Alors on corrige. Oh pas beaucoup : juste une note par ci, une finale par là. Après quoi on chante ça à des copains, sans leur dire qu’on a truandé, simplement pour leur montrer combien ces musiques traditionnelles sont belles. Les copains apprécient, ils s’extasient sur ces mélodies ethniques. D’autant plus que pour les chanter, je prends une voix particulière, au goût sauvage hors sol, qui correspond bien à l’idée qu’ils se font du chanteur traditionnel. Parce que eux aussi, ils ont vu les ballets de Timar et entendu Varga. Et pour l’Ecosse, ils ont surtout River Dance et ses métastases : c’est irlandais, donc celte, donc écossais quelque part. De sorte qu’en fait, je leur pygmalionne du faux trad. J’en fais un miroir où nous nous contemplons ensemble. Un selfie, en quelque sorte.

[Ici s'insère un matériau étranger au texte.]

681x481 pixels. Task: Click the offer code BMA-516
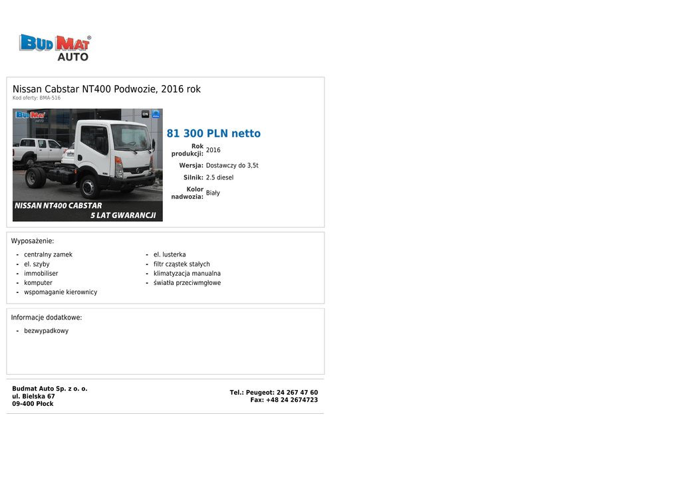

Parce que le trad, c’est mieux quand c’est pas traditionnel. Quand ça commence à nous ressembler plus. Et à terme, on a cette publicité récente de Gaz de France : une voix lisse et sans vibrato qui fait des mélismes. Donc une voix hors sol au goût sauvage. Donc trad, quelque part. Notre trad à nous.

Quand on en cause, je me réfère toujours à Bartok et Henderson. Je prétends que je m’en suis nourri, ça me donne une sacrée plus-value de crédibilité. D’ailleurs je fais bien voir que j’ai tous leurs enregistrements dans ma discothèque. Sauf que, soyons franc : je les écoute moins que je ne m’écoute. Ça me permet de m’entendre. Avec tout le monde.

Bien sûr, il y aurait une alternative à mon imposture et je la vois très bien. Ce serait de renoncer à l’imagerie. D’en faire table rase, pour repartir de Bartok et Henderson. De me rééduquer. En cherchant à comprendre ce que ces musiques-là sont pour elles-mêmes. Au risque d’acquiescer à quelque chose qui n’est pas moi. Si je fais ça, je vais devenir un connaisseur (prononcer “un puriste“). Ça va me marginaliser. Me couper d’autrui. On ironisera sur mon élitisme.

Du coup je préfère en rester à l’imagerie. Elle convient à tout le monde, nourrit les communions, les partages, la bonne entente. Tout en validant mon passeport exotique, lequel me donne droit d’entrée et permis de séjour dans les rêves de mes semblables. Ça permet d’exister en tant que soi-même. Donc ça gaze. Mais de France.